If you couldn’t come up with a reason, you are in good company. That is why I am joining ranks with Rep. Austin Scott (R-Ga.) and Rep. Paul Gosar (R-Ariz.) in calling for a repeal of the obscure and ridiculous McCarran-Ferguson Antitrust Act of 1945. This act was a response to a Supreme Court decision addressing price gouging and monopolies and allowed states the ability to regulate the industry, which prevents real competition across state lines. It is the reason that even if you could shop for healthcare across state lines, it may not matter, as many plans and HMOs wouldn’t provide service outside of the areas they were purchased.
While health insurance isn’t a good or service like sneakers or your evening dining out options, it is indeed a commodity. Instead of a “want,” health insurance is a “need,” but the truth of free markets still applies. It is science. Supply and demand. Availability driving cost. Scarcity versus abundance. And this antitrust exception perpetuates scarcity, which any economist knows, drives up price. OK, then, the repeal of McCarran-Ferguson seems like common sense.
So why hasn’t it been done? I can think of one sad but logical reason. Money and special interests. The donations and lobbying efforts of entities like Humana and Cigna, Kaiser and Wellpoint are massive. The benefits to them of artificially restricted markets are easy to understand. President Obama co-opted Big Insurance by promising increasingly larger portions of the pie. As a result, Big Insurance got behind ObamaCare and sent their money to Democrats. Meanwhile our premiums and deductibles have skyrocketed, their bottom lines have remained stable and their market share has risen. This is a result of competition being forced out of a market rather than into it. It is the reason that today entire regions of our country face the reality of no choice in providers.

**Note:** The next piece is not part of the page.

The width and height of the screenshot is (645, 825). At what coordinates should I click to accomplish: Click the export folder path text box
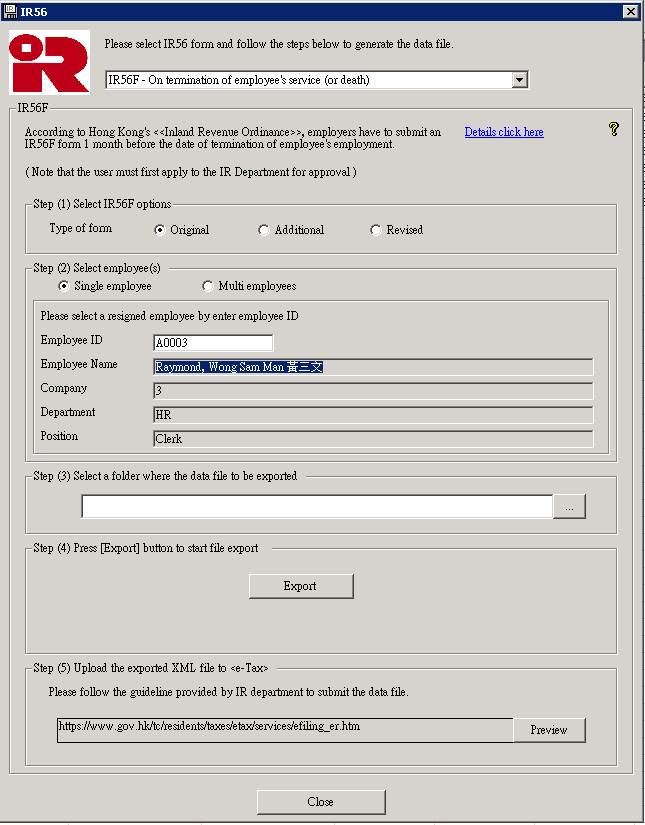[316, 507]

It is time that we turn our backs on lobbyists and on this Big Insurance money and do what is right.
Imagine insurance choices as candy held inside an artificially created federal piñata. Now imagine that aspiring insurance providers are children who want to get into the market, the candy, of providing healthcare options. Break open that piñata, watch the would-be providers scramble, watch rates drop, scarcity drop, and options will increase. Watch monopolies and oligopolies crumble.
Admittedly, this is not a solution to the entire healthcare problem. It is a huge step in the right direction. If you had not been aware of this ridiculous antitrust exception called McCarren-Ferguson, now you are. A revolution starts with a but single clarion call, and word spreads one person at time.
Repealing is easy; the real challenges lie in how we address underlying problems. McCarren-Ferguson repeal is a great start. Join me in demanding this commonsense reform today.
Tom Garrett represents Virginia’s 5th Congressional District in the U.S. House.